Se prescindiamo da tale presupposto di fondo, la fecondità assume
i connotati di un peso, non di una ricchezza frutto della benedizione di
Dio e il figlio diventa inesorabilmente oggetto di una scelta, o
pericolo o incidente da evitare.
Dal punto di vista di Dio non esistono “gravidanze non volute” né
figli nati per sbaglio: esistono soltanto figli chiamati alla vita e
amati da Dio.
Apriamo una piccola parentesi.
A coloro che hanno avuto gravidanze indesiderate, che hanno subito
violenza, va tutto il nostro affetto e la nostra comprensione. Comprendere
il figlio come dono, diventa per loro un grande atto di amore e di fede.
A coloro che non hanno avuto il dono dei figli diciamo: i figli non
sono mai doni per la coppia. Un errore che troppo spesso compiamo è
quello di considerare i figli come "NOSTRI". I genitori al contrario si
pongono accanto ai figli, per camminare con loro, per guidarli alla loro
realizzazione, come "amministratori" e non "proprietari". Quindi il dono
dei figli non è finalizzato alla coppia, non è un modo di
dimostrare il suo amore nei confronti della sua coppia. È finalizzato
al mondo.
Cerchiamo di riassumere il pensiero biblico:
1.
Il Creatore ha dotato l’essere umano di capacità conoscitiva e libertà
e ha voluto che la trasmissione della vita passasse attraverso le libere
scelte di un uomo e di una donna che si amano.
2. Questo significa che i coniugi sono chiamati a collaborare responsabilmente con Dio nel trasmettere la vita.
3.Essere
chiamati responsabilmente significa avere una disponibilità incondizionata
ad
accogliere ogni figlio come dono di Dio.
Procreazione responsabile significa grembo permanentemente accogliente,
disponibilità ad accettare ogni figlio che il Signore chiamerà
alla vita attraverso l’amore coniugale espresso mediante il rapporto sessuale.
4.
Ma questo non vuol dire che bisogna avere necessariamente tanti figli:
vuol dire che la disponibilità ad accogliere deve precedere tutto
il resto, e all’interno di questa costruire una fecondità responsabile.

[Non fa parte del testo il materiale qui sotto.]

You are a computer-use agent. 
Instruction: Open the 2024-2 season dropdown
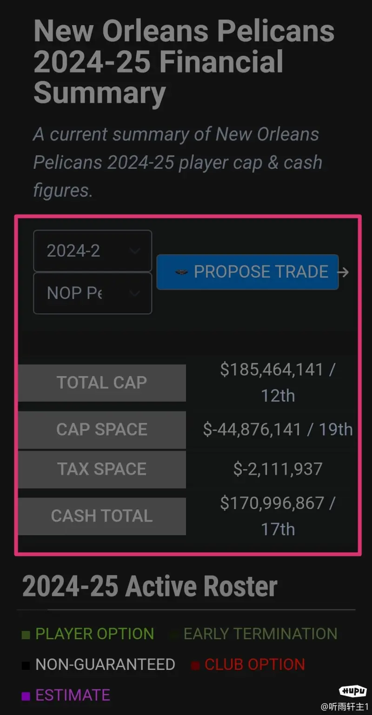click(93, 251)
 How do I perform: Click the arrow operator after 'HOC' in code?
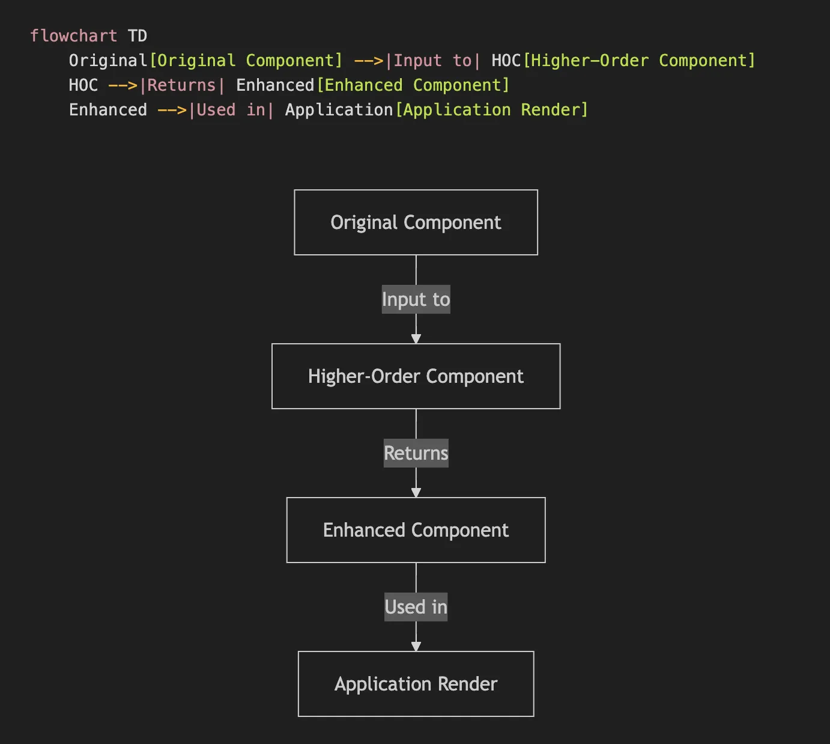tap(123, 85)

La disponibilità deve essere la prima "tensione". È frutto
della fede in Dio Padre che guida i nostri passi e che ha un progetto per
ciascuno di noi. Se togliamo la fede in Dio Padre e Madre la disponibilità
alla maternità può diventare follia e condurre alla follia.
Ma Dio ci chiama ad una scelta di amore e di fiducia incondizionata a Lui.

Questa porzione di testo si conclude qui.